=== Data for processing ===
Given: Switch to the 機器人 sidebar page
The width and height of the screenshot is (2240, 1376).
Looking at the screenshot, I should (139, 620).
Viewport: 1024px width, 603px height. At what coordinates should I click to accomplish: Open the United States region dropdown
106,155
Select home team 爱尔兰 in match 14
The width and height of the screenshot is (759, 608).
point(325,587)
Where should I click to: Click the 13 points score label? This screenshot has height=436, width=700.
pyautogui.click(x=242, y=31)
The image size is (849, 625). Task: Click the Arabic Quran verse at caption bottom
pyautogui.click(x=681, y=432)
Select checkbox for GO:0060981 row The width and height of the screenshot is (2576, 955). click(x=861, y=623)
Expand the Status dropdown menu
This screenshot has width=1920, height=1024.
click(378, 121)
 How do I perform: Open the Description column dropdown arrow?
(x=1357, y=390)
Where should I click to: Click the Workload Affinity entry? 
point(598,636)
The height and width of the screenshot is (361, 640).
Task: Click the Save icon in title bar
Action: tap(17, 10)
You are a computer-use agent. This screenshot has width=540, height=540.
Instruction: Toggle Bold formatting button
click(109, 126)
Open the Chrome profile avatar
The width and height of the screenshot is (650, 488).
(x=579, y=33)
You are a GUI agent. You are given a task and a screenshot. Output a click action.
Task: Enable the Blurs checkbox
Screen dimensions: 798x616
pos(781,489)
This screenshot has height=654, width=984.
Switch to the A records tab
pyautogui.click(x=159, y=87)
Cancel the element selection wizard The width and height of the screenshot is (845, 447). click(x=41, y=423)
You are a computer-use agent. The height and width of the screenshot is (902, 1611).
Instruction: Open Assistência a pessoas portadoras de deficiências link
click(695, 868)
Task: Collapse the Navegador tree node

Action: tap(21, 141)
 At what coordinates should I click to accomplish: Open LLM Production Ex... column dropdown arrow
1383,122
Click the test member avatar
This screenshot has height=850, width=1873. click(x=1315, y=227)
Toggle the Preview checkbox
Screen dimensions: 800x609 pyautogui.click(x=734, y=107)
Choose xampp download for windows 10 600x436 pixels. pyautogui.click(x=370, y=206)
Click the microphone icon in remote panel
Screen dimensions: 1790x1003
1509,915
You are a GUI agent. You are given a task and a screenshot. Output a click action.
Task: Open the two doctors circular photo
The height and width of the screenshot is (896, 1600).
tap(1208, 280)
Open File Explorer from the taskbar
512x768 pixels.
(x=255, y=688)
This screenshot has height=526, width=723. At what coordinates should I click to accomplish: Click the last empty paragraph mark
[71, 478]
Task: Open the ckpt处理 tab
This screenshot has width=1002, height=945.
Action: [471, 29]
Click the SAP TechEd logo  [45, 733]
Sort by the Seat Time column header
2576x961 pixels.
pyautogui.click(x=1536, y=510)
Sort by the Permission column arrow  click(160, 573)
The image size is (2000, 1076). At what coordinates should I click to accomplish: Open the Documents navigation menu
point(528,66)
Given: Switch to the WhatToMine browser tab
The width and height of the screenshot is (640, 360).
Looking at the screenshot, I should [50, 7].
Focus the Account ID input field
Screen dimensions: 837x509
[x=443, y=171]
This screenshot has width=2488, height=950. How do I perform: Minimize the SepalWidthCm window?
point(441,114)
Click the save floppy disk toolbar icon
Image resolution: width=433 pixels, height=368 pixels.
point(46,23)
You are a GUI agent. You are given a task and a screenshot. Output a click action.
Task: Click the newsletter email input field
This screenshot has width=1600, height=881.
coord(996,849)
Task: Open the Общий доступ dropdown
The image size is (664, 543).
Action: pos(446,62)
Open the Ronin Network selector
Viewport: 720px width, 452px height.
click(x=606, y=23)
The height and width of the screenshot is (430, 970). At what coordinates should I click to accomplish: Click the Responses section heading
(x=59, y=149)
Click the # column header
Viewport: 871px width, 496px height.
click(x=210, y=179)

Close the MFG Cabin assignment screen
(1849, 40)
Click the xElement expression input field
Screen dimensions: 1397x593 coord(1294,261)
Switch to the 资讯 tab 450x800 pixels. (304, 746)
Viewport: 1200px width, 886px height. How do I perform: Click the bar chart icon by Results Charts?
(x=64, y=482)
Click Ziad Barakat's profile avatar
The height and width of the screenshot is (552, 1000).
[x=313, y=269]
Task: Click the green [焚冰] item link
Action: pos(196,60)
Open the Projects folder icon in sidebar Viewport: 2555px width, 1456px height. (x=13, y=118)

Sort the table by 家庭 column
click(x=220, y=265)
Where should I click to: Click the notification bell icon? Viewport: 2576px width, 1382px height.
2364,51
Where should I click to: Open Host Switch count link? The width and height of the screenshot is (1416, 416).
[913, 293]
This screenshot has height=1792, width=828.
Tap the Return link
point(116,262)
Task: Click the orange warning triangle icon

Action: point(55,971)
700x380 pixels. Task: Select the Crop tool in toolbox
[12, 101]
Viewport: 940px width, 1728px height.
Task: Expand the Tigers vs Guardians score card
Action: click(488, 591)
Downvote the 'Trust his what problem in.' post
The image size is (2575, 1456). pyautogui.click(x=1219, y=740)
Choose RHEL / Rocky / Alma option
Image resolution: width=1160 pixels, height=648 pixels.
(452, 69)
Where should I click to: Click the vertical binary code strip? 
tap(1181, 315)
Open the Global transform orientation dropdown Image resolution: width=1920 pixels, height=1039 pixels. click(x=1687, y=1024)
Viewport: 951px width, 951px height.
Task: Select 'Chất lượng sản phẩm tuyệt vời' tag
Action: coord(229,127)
===
**Your objective:**
Lay out every line of the material above as a numbered list, leaving out the blank lines.

**Finished answer:**
1. Given: Switch to the 機器人 sidebar page
2. The width and height of the screenshot is (2240, 1376).
3. Looking at the screenshot, I should (139, 620).
4. Viewport: 1024px width, 603px height. At what coordinates should I click to accomplish: Open the United States region dropdown
5. 106,155
6. Select home team 爱尔兰 in match 14
7. The width and height of the screenshot is (759, 608).
8. point(325,587)
9. Where should I click to: Click the 13 points score label? This screenshot has height=436, width=700.
10. pyautogui.click(x=242, y=31)
11. The image size is (849, 625). Task: Click the Arabic Quran verse at caption bottom
12. pyautogui.click(x=681, y=432)
13. Select checkbox for GO:0060981 row The width and height of the screenshot is (2576, 955). click(x=861, y=623)
14. Expand the Status dropdown menu
15. This screenshot has width=1920, height=1024.
16. click(378, 121)
17.  How do I perform: Open the Description column dropdown arrow?
18. (x=1357, y=390)
19. Where should I click to: Click the Workload Affinity entry? 
20. point(598,636)
21. The height and width of the screenshot is (361, 640).
22. Task: Click the Save icon in title bar
23. Action: tap(17, 10)
24. You are a computer-use agent. This screenshot has width=540, height=540.
25. Instruction: Toggle Bold formatting button
26. click(109, 126)
27. Open the Chrome profile avatar
28. The width and height of the screenshot is (650, 488).
29. (x=579, y=33)
30. You are a GUI agent. You are given a task and a screenshot. Output a click action.
31. Task: Enable the Blurs checkbox
32. Screen dimensions: 798x616
33. pos(781,489)
34. This screenshot has height=654, width=984.
35. Switch to the A records tab
36. pyautogui.click(x=159, y=87)
37. Cancel the element selection wizard The width and height of the screenshot is (845, 447). click(x=41, y=423)
38. You are a computer-use agent. The height and width of the screenshot is (902, 1611).
39. Instruction: Open Assistência a pessoas portadoras de deficiências link
40. click(695, 868)
41. Task: Collapse the Navegador tree node
42. Action: tap(21, 141)
43.  At what coordinates should I click to accomplish: Open LLM Production Ex... column dropdown arrow
44. 1383,122
45. Click the test member avatar
46. This screenshot has height=850, width=1873. click(x=1315, y=227)
47. Toggle the Preview checkbox
48. Screen dimensions: 800x609 pyautogui.click(x=734, y=107)
49. Choose xampp download for windows 10 600x436 pixels. pyautogui.click(x=370, y=206)
50. Click the microphone icon in remote panel
51. Screen dimensions: 1790x1003
52. 1509,915
53. You are a GUI agent. You are given a task and a screenshot. Output a click action.
54. Task: Open the two doctors circular photo
55. The height and width of the screenshot is (896, 1600).
56. tap(1208, 280)
57. Open File Explorer from the taskbar
58. 512x768 pixels.
59. (x=255, y=688)
60. This screenshot has height=526, width=723. At what coordinates should I click to accomplish: Click the last empty paragraph mark
61. [71, 478]
62. Task: Open the ckpt处理 tab
63. This screenshot has width=1002, height=945.
64. Action: [471, 29]
65. Click the SAP TechEd logo  [45, 733]
66. Sort by the Seat Time column header
67. 2576x961 pixels.
68. pyautogui.click(x=1536, y=510)
69. Sort by the Permission column arrow  click(160, 573)
70. The image size is (2000, 1076). At what coordinates should I click to accomplish: Open the Documents navigation menu
71. point(528,66)
72. Given: Switch to the WhatToMine browser tab
73. The width and height of the screenshot is (640, 360).
74. Looking at the screenshot, I should [50, 7].
75. Focus the Account ID input field
76. Screen dimensions: 837x509
77. [x=443, y=171]
78. This screenshot has width=2488, height=950. How do I perform: Minimize the SepalWidthCm window?
79. point(441,114)
80. Click the save floppy disk toolbar icon
81. Image resolution: width=433 pixels, height=368 pixels.
82. point(46,23)
83. You are a GUI agent. You are given a task and a screenshot. Output a click action.
84. Task: Click the newsletter email input field
85. This screenshot has width=1600, height=881.
86. coord(996,849)
87. Task: Open the Общий доступ dropdown
88. The image size is (664, 543).
89. Action: pos(446,62)
90. Open the Ronin Network selector
91. Viewport: 720px width, 452px height.
92. click(x=606, y=23)
93. The height and width of the screenshot is (430, 970). At what coordinates should I click to accomplish: Click the Responses section heading
94. (x=59, y=149)
95. Click the # column header
96. Viewport: 871px width, 496px height.
97. click(x=210, y=179)
98. Close the MFG Cabin assignment screen
99. (1849, 40)
100. Click the xElement expression input field
101. Screen dimensions: 1397x593 coord(1294,261)
102. Switch to the 资讯 tab 450x800 pixels. (304, 746)
103. Viewport: 1200px width, 886px height. How do I perform: Click the bar chart icon by Results Charts?
104. (x=64, y=482)
105. Click Ziad Barakat's profile avatar
106. The height and width of the screenshot is (552, 1000).
107. [x=313, y=269]
108. Task: Click the green [焚冰] item link
109. Action: pos(196,60)
110. Open the Projects folder icon in sidebar Viewport: 2555px width, 1456px height. (x=13, y=118)
111. Sort the table by 家庭 column
112. click(x=220, y=265)
113. Where should I click to: Click the notification bell icon? Viewport: 2576px width, 1382px height.
114. 2364,51
115. Where should I click to: Open Host Switch count link? The width and height of the screenshot is (1416, 416).
116. [913, 293]
117. This screenshot has height=1792, width=828.
118. Tap the Return link
119. point(116,262)
120. Task: Click the orange warning triangle icon
121. Action: point(55,971)
122. 700x380 pixels. Task: Select the Crop tool in toolbox
123. [12, 101]
124. Viewport: 940px width, 1728px height.
125. Task: Expand the Tigers vs Guardians score card
126. Action: click(488, 591)
127. Downvote the 'Trust his what problem in.' post
128. The image size is (2575, 1456). pyautogui.click(x=1219, y=740)
129. Choose RHEL / Rocky / Alma option
130. Image resolution: width=1160 pixels, height=648 pixels.
131. (452, 69)
132. Where should I click to: Click the vertical binary code strip? 
133. tap(1181, 315)
134. Open the Global transform orientation dropdown Image resolution: width=1920 pixels, height=1039 pixels. click(x=1687, y=1024)
135. Viewport: 951px width, 951px height.
136. Task: Select 'Chất lượng sản phẩm tuyệt vời' tag
137. Action: coord(229,127)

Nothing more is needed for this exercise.